Prokurator z Dolnośląskiego Wydziału Zamiejscowego Departamentu do Spraw Przestępczości Zorganizowanej i Korupcji Prokuratury Krajowej we Wrocławiu oraz prokurator z Prokuratury Okręgowej we Wrocławiu oskarżali 22 członków zorganizowanej grupy przestępczej.

Walka o strefy wpływów

Proces, który toczył się przed Sądem Okręgowym we Wrocławiu, dotyczył tzw. wojny gangów. Miała ona miejsce w sierpniu 2012 roku we Wrocławiu. Związana była z podjęciem przez zorganizowaną grupę przestępczą kierowaną przez Adriana S. oraz Rafała W. działań zmierzających do poszerzenia tzw. przestępczej strefy wpływów. Postępowanie obejmowało m.in. bulwersujące opinię publiczną zdarzenia związane ze strzelaniną przy ulicy Świeradowskiej we Wrocławiu oraz związane z bójką przy użyciu maczet i noży przy ulicy Drukarskiej we Wrocławiu. Podczas tych zdarzeń w „biały dzień” na ulicach Wrocławia sprawcy postanowili przy użyciu broni palnej, noży i maczet wyrównać swoje przestępcze porachunki, nie bacząc na innych ludzi, czy obowiązujące prawo.

Wyrok sądu

W wyroku z 21 grudnia 2016 roku Sąd Okręgowy we Wrocławiu zgodził się z argumentacją przedstawioną w akcie oskarżenia oraz w mowie końcowej prokuratora i uznał winę i sprawstwo wszystkich oskarżonych.
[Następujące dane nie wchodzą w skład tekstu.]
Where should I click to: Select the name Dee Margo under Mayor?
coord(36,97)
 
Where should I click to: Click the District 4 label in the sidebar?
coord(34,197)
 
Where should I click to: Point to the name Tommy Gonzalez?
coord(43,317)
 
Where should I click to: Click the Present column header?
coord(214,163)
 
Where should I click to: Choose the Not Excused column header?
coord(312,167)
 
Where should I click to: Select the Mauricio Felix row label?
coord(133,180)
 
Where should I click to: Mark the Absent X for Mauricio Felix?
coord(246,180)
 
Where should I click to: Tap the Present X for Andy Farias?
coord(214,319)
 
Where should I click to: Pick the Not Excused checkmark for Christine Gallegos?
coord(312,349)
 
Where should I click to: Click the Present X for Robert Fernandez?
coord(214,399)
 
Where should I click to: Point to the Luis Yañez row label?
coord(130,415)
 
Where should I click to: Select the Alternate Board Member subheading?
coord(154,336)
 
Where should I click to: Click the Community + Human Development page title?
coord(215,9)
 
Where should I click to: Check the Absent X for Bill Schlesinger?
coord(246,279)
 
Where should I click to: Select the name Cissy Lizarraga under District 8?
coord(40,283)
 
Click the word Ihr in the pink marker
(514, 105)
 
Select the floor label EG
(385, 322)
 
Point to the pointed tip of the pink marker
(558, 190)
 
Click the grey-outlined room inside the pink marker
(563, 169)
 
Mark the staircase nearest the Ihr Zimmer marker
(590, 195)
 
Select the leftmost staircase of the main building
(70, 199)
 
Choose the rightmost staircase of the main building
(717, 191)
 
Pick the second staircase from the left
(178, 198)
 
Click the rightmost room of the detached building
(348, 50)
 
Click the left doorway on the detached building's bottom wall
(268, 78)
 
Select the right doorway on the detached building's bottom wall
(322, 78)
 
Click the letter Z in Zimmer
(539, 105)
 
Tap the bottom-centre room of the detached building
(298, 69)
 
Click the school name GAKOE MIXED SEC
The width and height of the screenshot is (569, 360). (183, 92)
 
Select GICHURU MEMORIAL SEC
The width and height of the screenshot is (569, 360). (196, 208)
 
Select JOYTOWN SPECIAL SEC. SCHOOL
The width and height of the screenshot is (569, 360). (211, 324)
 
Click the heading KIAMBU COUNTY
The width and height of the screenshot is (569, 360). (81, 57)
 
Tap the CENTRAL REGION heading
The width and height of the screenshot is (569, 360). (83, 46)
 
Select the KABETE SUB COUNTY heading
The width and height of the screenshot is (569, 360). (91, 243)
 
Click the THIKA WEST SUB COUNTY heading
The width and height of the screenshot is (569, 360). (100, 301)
Dwunastu spośród oskarżonych sąd wymierzył bezwzględne kary pozbawienia wolności – od 2 do 6 lat. Karę 6 lat pozbawienia wolności sąd wymierzył oskarżonemu Piotrowi S., karę 4 lat pozbawienia wolności sąd wymierzył Adrianowi S., a karę 3 lat i 6 miesięcy pozbawienia wolności – Edwardowi L.

W stosunku do 10 oskarżonych Sąd Okręgowy we Wrocławiu zawiesił wykonanie orzeczonych kar pozbawienia wolności.

Sąd wymierzył ponadto oskarżonym wysokie nawiązki.

Wielu oskarżonych

W sprawie tej prokurator Dolnośląskiego Wydziału Zamiejscowego Departamentu do Spraw Przestępczości Zorganizowanej i Korupcji Prokuratury Krajowej we Wrocławiu skierował jeszcze dwa akty oskarżenia. Dotyczą one kolejnych 9 uczestników przestępczych zdarzeń.

Wobec 8 osób przed Sądem Okręgowym we Wrocławiu wcześniej zapadły wyroki skazujące.

Ostatni z 31. oskarżonych w tej sprawie ukrywał się. Został zatrzymany na terenie Holandii i wydany do Polski na podstawie europejskiego nakazu aresztowania. Postępowanie przeciwko temu podejrzanemu nadal toczy się przed Sądem.